“I had a happy childhood, and my parents were junkies,” writes Lilly Dancyger. “Both of these things are true.” Her father, Joe Schactman, was not a famous artist, but he was prolific and left deep impressions on those who knew him. His sudden death when Dancyger was 12 threw her into a tailspin but also cemented Schactman as an artistic idol in her mind.
In her memoir, Negative Space, Dancyger carries us back to New York City’s gritty East Village in the 1980s as she investigates Schactman’s tumultuous life. She pages through her father’s old notebooks that she saved after his death. She studies his often strange artwork (depicted throughout the book) made from found objects and roadkill. And she interviews Schactman’s friends, colleagues and even her own mother to learn how and why he descended into heroin addiction.
Dancyger’s struggle to escape the need to prove herself to everyone, including her dead father, is moving. Mourning is not linear, and she skillfully shows how grief mutates during different stages of life. The phantasm of closure stalks all of us who have experienced loss, as both Dancyger’s writing and Schactman’s artwork make clear.

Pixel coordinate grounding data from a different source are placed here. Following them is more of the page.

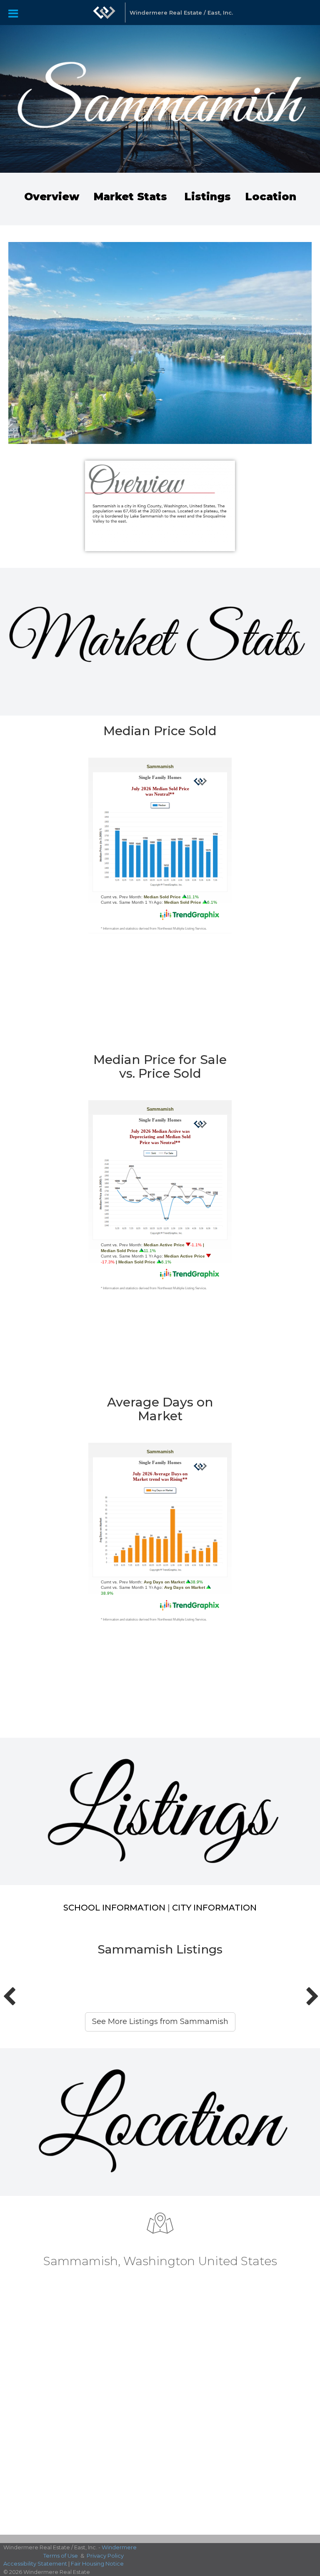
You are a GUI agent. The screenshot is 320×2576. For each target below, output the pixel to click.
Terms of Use (60, 2555)
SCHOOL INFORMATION (114, 1908)
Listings (209, 196)
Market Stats (130, 196)
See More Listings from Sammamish (160, 2021)
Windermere (119, 2547)
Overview (51, 196)
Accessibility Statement (35, 2563)
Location (270, 196)
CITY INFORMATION (214, 1908)
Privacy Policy (105, 2555)
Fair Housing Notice (97, 2563)
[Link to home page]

The strongest portions of Negative Space explore Dancyger’s experience as the child of addicts. She largely parented herself, and when she builds a more stable adulthood than the one modeled by her parents, it’s a hard-won victory. Other children of addicts who experienced difficult transitions into adulthood will find much to relate to here.
To this end, Dancyger’s bravery in the face of negative revelations about her dad is admirable. She wants the whole truth, no matter how painful it is to reopen these wounds. Dancyger knew little about Schactman’s addiction when she was young, and she knew nothing about his sometimes abusive relationships with women. But in Negative Space, Dancyger allows her father to be an imperfect and much loved person—her idol still, but a troubled and complicated one.